--- Exercise aim ---
Nothing in the records may be left out; restate them word for word.

Top of Available data

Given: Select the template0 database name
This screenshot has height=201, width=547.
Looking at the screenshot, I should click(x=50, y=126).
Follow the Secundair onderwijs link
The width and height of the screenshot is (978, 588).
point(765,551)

Bottom of Available data

--- Reply ---
Given: Select the template0 database name
This screenshot has height=201, width=547.
Looking at the screenshot, I should click(x=50, y=126).
Follow the Secundair onderwijs link
The width and height of the screenshot is (978, 588).
point(765,551)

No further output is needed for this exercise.